Like Utopias, dystopias are an image of an alternative world, but here the similarities end. Dystopia is therefore less an imagination of what might be than a revealing of the hidden logic of what already is.
(…)
Criticism is also Utopia’s antithesis. If Utopianism is the act of imagining what is new, criticism, derived from the Greek words kritikos (to judge) and perhaps more revealing, krinein (to separate or divide), is the practice of pulling apart, examining, and judging that which already exists.
Stephen Duncombe, Open Utopia.
O primeiro termo que temos tendência a pensar ou associar como antítese ou paradoxo ao conceito de utopia é usualmente distopia, o que está correcto, mas a meu ver, incompleto. A verdade é que também o critiscismo, enquanto modo de exercer política é antónimo de utopia e protagonista na nossa sociedade.

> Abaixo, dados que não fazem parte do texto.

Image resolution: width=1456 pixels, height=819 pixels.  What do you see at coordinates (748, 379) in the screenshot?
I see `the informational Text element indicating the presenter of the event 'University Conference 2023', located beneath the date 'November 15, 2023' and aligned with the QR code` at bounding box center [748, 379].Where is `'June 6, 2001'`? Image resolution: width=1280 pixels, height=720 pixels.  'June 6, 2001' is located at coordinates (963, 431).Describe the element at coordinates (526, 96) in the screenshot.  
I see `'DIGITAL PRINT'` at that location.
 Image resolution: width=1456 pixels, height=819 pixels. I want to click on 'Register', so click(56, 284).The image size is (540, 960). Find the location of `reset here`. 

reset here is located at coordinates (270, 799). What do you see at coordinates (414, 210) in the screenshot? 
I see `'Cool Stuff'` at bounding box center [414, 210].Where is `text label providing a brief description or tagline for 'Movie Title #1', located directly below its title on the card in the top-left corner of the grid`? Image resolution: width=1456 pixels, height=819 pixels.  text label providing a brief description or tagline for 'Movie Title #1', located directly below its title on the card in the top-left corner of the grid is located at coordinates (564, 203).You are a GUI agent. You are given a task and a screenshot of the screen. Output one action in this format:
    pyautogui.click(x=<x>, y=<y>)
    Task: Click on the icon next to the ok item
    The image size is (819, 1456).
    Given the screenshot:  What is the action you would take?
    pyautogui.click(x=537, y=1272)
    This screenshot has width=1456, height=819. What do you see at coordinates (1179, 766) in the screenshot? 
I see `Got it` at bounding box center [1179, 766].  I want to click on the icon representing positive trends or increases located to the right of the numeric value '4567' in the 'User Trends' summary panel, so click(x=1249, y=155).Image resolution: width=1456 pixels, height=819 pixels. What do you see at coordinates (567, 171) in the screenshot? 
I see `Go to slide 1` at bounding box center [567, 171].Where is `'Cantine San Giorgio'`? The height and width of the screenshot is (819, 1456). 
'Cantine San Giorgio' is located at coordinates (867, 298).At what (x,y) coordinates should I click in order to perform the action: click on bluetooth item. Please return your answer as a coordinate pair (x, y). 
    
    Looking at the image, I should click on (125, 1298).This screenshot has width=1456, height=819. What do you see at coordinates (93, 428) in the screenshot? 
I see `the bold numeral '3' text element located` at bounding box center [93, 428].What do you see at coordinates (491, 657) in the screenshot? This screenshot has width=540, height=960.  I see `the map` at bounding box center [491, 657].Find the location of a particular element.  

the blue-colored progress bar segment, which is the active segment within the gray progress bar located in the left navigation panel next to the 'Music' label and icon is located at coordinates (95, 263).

Quanto ao primeiro enunciado acima, este é e representa, tal como a utopia uma alternativa, sendo porém uma idealização onde qualquer tipo de semelhança termina e simplesmente não é suposto existir. O termo dys de origem grega, significa mau, e topos, lugar - mau lugar. Há então uma organização da sociedade cujos principais motores são a opressão, sistemas totalitários ou ditatoriais e miséria. O que mais me assusta é o ser, em parte, capaz de reconhecer o que o autor nos descreve, que realmente a distopia não é uma alternativa política, pois é essa que vivemos, essa não é uma alternativa, repito, mas uma realidade. Assustador? Diria que sim. E muito.
Por outro lado, o criticismo, etimologicamente associado a Kant, procura explorar os limites da razão humana, tendo como base para tudo, a crítica. Kritikos surge-nos associado ao verbo julgar, separar e dividir. Assim, e vivendo numa sociedade onde a crítica parece não ter fim - never ending - esta “flui” e vive no que chamamos de revolução permanente.
Sugestões? Se os portugueses não acreditam na concretização de uma utopia, que ao menos caminhem na sua direcção, que ao menos nos permitam aproximar ou, neste caso, distanciar da distopia em que vivemos e somos protagonistas. Não podemos, nem devemos estagnar, nunca.